Trends in natural disasters

With growing population and infrastructures the world’s exposure to natural hazards is inevitably increasing. This is particularly true as the strongest population growth is located in coastal areas (with greater exposure to floods, cyclones and tidal waves). Any land remaining available for urban growth is generally risk-prone, for instance flood plains or steep slopes subject to landslides.

(Graphic: Centre for Research on the Epidemiology of Disasters, CRED)
 
 

Early warning systems

Every year, disasters caused by weather, climate and water-related hazards impact on communities around the world, leading to loss of human life, destruction of social and economic infrastructure and degradation of already fragile ecosystems.

Statistics from the Centre for Research on the Epidemiology of Disasters (CRED) at the University of Leuven, Belgium, reveal that from 1992-2001, about 90% of natural disasters were meteorological or hydrological in origin; the resulting economic losses were estimated at $446bn, or about 65% of all damage caused by natural disasters.

(Graphic: WMO)
 
 

Global costs of extreme weather events

The loss data on great natural disasters in the last decades show a dramatic increase in catastrophe losses.
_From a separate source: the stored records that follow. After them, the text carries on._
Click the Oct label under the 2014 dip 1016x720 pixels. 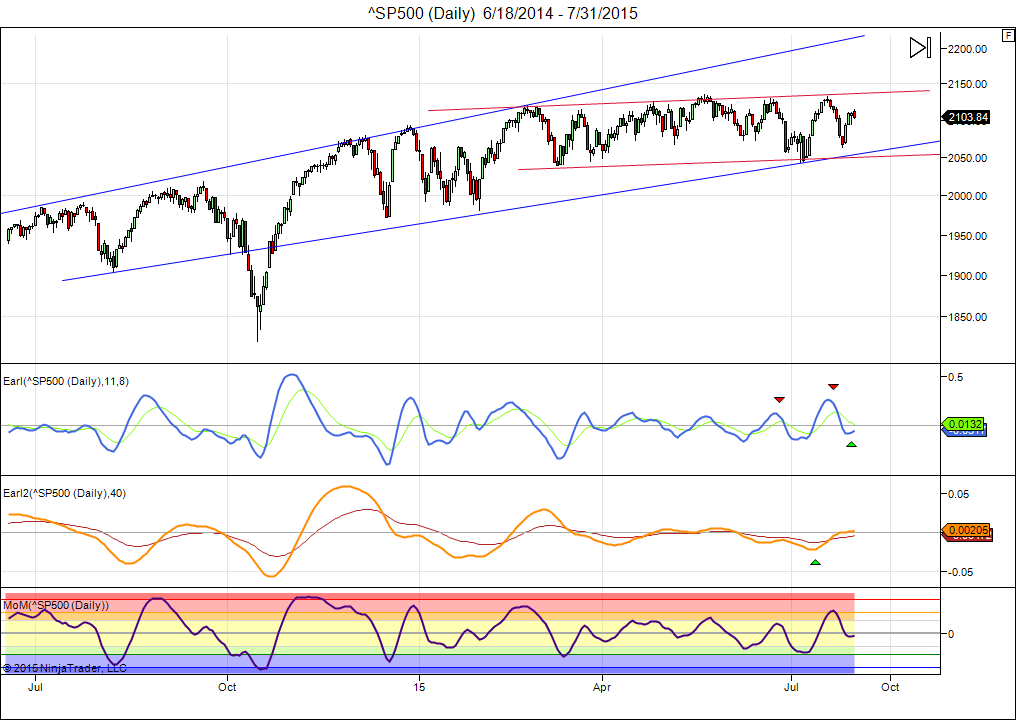pyautogui.click(x=227, y=687)
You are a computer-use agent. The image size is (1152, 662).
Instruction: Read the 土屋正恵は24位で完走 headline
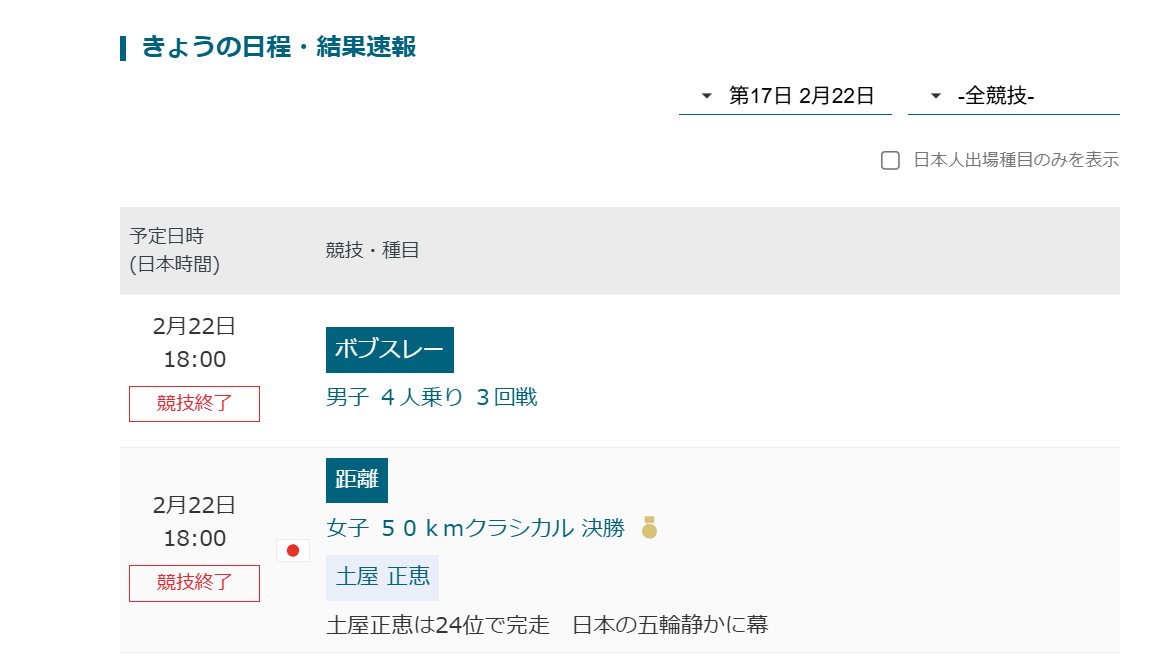pyautogui.click(x=547, y=626)
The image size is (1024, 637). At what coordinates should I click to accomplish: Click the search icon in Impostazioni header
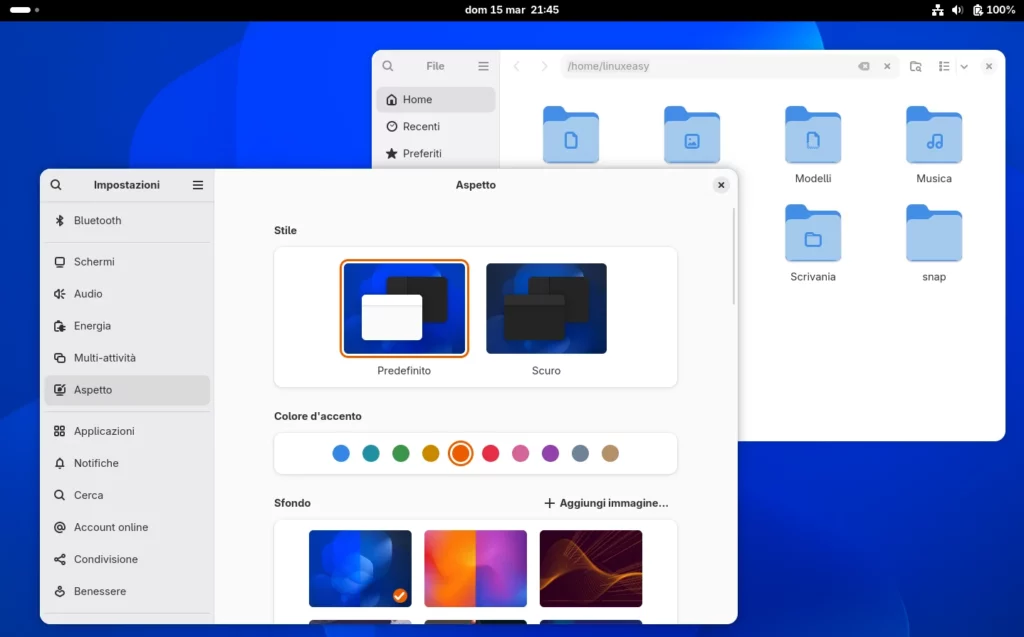(56, 185)
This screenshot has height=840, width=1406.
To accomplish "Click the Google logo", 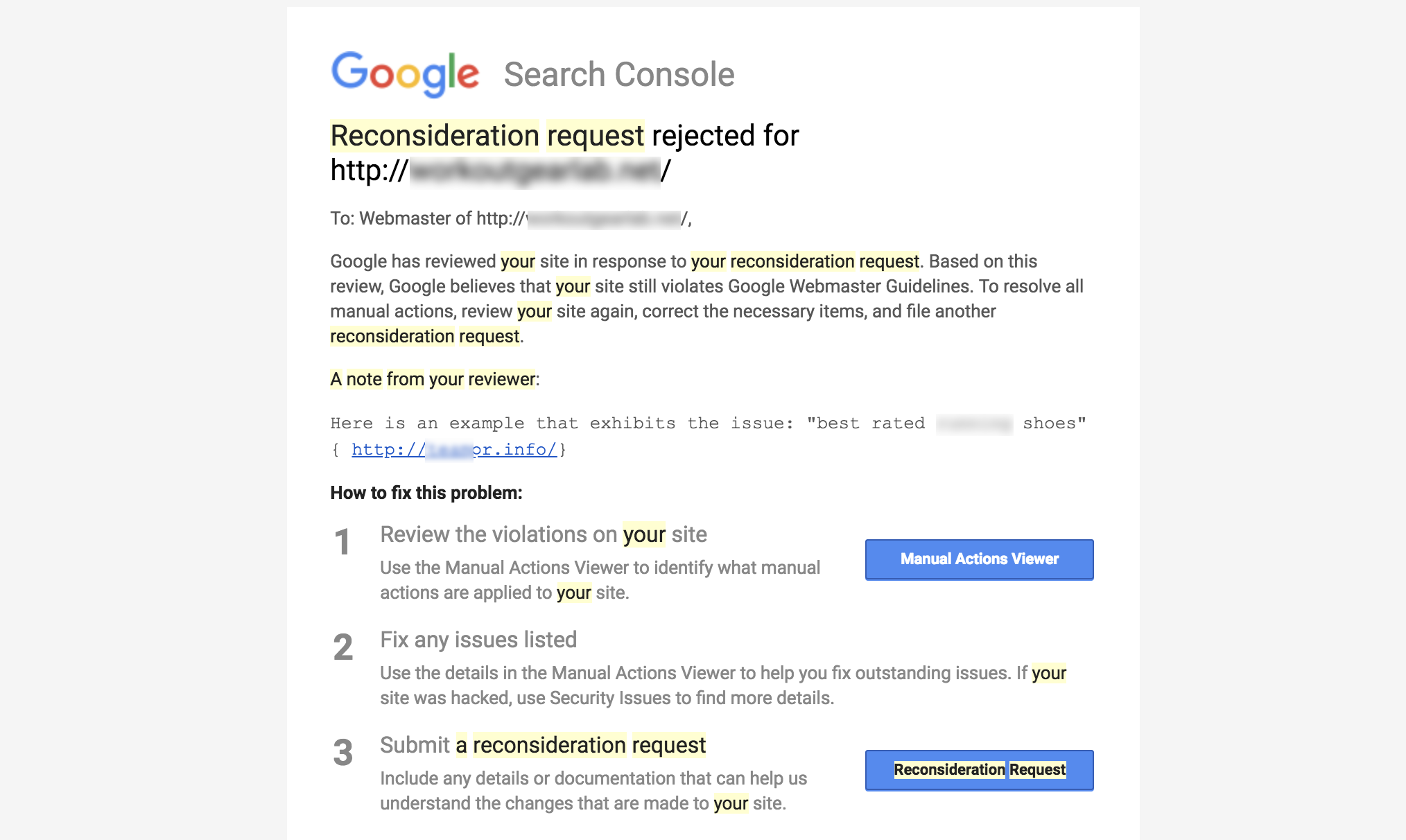I will click(x=405, y=73).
A decade comparison since 1960 is shown in the table. The reasons for this development are manifold and encompass the increase in world population and the simultaneous concentration of people and values in large conurbations, the development of highly exposed regions and the high vulnerability of modern societies and technologies, and finally changes in the natural environment like global warming and the related regional effects. As the underlying factors for the observed loss trend remain unchanged, a further increase in losses from natural disasters is inevitable.